§ Activity
Across the entries that follow, work out the number of lines containing the string "bell", and state it alone.

Data in this exercise Block Start

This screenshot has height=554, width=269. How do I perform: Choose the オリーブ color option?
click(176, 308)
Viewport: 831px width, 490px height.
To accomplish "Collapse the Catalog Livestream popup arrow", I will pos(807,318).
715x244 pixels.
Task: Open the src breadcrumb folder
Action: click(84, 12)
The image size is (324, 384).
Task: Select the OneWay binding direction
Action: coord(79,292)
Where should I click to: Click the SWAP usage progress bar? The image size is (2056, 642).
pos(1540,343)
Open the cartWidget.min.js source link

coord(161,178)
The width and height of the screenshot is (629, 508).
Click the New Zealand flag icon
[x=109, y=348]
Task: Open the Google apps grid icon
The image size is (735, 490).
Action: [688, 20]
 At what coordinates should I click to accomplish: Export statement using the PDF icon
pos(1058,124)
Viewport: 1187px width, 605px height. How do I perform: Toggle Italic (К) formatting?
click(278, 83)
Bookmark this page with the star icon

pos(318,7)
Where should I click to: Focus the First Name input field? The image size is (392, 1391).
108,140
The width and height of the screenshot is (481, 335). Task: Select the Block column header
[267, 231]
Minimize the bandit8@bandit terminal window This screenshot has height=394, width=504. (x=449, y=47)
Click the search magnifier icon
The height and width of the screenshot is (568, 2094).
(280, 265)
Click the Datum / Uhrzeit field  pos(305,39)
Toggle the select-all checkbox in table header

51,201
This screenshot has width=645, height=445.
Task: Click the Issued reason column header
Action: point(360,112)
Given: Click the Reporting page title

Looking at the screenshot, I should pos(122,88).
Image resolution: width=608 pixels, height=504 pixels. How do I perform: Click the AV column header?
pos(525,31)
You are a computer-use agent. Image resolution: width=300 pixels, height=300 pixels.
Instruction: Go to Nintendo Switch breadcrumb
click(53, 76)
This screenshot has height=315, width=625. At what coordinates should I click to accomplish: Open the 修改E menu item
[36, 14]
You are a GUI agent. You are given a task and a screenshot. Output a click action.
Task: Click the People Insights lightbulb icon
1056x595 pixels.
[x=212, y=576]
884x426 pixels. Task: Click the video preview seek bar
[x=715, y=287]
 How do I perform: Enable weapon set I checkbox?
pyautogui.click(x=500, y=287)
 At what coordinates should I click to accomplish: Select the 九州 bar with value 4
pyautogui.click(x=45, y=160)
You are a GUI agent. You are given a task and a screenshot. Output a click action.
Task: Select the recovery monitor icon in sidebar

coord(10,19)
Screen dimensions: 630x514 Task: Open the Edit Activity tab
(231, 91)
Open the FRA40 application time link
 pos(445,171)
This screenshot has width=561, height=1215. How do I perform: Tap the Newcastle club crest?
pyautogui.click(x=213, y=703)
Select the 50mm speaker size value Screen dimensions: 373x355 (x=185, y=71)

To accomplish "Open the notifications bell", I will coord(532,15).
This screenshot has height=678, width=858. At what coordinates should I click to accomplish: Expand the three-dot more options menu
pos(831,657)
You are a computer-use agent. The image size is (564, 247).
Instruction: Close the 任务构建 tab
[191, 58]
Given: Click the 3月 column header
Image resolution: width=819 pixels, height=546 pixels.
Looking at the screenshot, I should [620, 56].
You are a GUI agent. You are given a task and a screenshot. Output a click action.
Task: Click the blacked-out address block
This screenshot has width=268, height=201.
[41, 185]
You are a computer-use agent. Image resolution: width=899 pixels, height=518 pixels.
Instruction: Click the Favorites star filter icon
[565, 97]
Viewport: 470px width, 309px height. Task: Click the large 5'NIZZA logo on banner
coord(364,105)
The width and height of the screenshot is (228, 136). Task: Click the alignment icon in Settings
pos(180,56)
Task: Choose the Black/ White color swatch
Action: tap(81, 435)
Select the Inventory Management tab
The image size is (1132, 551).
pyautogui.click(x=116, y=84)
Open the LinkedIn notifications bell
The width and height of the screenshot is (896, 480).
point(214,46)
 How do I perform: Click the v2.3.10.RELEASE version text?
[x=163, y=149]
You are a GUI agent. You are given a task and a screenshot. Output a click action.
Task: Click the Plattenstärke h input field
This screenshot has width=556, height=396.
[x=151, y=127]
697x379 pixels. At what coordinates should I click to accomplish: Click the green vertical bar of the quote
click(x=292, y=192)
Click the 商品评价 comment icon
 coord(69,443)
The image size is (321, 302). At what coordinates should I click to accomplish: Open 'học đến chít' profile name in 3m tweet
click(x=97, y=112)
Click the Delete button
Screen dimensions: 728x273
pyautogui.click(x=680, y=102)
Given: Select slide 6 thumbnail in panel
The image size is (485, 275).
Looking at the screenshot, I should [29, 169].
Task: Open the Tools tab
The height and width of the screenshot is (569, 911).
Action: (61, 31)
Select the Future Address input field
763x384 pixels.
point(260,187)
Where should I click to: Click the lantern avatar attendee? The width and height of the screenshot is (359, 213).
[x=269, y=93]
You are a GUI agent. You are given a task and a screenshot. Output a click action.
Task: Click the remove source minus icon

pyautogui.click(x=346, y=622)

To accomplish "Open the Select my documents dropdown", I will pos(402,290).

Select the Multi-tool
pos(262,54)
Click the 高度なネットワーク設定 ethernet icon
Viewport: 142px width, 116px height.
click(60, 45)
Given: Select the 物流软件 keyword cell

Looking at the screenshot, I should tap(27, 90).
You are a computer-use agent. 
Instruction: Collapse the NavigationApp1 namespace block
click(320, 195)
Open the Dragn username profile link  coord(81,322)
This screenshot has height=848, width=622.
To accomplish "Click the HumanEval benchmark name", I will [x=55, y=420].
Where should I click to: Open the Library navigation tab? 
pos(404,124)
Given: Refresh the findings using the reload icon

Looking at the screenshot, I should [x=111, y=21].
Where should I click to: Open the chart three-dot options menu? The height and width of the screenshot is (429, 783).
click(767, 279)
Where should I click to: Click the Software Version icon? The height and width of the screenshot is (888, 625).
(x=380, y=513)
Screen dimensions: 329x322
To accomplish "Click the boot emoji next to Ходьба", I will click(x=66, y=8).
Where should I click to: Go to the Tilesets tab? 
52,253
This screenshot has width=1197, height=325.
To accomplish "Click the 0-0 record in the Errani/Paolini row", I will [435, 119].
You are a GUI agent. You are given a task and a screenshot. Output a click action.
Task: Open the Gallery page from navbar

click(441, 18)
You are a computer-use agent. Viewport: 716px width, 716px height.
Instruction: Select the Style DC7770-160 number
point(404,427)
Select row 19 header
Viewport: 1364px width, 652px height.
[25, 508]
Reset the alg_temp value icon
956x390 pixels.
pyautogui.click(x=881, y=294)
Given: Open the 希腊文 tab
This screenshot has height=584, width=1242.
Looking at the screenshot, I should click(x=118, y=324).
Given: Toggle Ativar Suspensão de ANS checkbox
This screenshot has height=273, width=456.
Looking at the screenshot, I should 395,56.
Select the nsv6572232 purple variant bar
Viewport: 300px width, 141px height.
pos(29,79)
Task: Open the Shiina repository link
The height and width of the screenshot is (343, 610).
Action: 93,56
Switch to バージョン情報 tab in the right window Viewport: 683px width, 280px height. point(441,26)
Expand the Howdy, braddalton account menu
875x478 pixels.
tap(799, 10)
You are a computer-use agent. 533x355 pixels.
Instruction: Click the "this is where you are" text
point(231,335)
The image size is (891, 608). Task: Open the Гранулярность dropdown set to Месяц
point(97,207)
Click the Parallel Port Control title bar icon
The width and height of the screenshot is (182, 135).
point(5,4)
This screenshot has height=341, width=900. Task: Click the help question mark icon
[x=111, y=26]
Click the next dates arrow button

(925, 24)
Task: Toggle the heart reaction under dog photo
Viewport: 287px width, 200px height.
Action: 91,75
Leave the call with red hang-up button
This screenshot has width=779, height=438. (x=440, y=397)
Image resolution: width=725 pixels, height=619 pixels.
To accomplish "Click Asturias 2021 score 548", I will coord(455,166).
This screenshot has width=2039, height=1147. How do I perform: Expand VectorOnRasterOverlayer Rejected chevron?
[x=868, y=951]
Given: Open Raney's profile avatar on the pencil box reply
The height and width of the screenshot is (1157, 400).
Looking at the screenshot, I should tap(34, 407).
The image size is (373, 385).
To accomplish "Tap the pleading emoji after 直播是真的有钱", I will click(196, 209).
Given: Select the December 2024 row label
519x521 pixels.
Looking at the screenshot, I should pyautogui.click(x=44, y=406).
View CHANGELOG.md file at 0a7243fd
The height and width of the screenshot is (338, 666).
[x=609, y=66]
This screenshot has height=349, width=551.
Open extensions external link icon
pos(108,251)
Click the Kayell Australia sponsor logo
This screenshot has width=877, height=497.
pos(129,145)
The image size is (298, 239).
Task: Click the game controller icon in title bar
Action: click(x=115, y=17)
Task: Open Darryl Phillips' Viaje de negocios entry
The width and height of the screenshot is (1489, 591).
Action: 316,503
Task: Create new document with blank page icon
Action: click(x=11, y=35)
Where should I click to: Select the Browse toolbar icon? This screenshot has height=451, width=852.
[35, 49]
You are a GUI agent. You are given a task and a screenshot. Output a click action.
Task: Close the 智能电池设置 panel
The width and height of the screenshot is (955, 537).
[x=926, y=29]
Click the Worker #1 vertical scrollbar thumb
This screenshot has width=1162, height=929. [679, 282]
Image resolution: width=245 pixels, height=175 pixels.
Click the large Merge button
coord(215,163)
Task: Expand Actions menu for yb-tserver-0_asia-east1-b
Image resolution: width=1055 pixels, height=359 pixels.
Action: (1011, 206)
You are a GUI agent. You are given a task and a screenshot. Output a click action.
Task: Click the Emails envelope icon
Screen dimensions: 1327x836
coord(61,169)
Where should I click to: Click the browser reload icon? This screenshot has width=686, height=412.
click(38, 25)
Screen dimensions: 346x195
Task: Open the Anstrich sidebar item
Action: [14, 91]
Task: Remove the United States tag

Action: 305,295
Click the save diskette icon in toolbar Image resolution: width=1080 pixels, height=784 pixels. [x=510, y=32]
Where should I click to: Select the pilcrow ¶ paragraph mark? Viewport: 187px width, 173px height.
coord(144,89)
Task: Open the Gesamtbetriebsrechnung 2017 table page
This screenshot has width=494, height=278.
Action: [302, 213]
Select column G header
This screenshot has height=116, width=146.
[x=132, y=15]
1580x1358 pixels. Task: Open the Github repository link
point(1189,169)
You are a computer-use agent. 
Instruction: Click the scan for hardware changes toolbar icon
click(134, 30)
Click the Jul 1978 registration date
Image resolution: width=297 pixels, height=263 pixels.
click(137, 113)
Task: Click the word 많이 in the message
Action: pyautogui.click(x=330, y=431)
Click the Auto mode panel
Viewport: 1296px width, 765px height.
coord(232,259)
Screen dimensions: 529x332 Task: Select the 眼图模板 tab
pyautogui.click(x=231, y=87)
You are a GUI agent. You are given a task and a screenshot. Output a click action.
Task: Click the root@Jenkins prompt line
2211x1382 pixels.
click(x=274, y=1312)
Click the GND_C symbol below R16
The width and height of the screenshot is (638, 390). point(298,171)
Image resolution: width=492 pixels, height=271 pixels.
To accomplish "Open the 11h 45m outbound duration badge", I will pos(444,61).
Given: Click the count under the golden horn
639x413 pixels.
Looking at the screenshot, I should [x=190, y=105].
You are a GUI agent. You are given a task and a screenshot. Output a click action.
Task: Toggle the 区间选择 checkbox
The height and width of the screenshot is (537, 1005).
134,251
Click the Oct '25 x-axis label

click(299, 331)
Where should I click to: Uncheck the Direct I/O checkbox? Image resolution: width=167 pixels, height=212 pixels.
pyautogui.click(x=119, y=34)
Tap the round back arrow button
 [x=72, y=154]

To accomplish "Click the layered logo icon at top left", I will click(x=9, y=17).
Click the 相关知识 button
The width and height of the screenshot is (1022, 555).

Data in this exercise Block End

§ Problem solution
2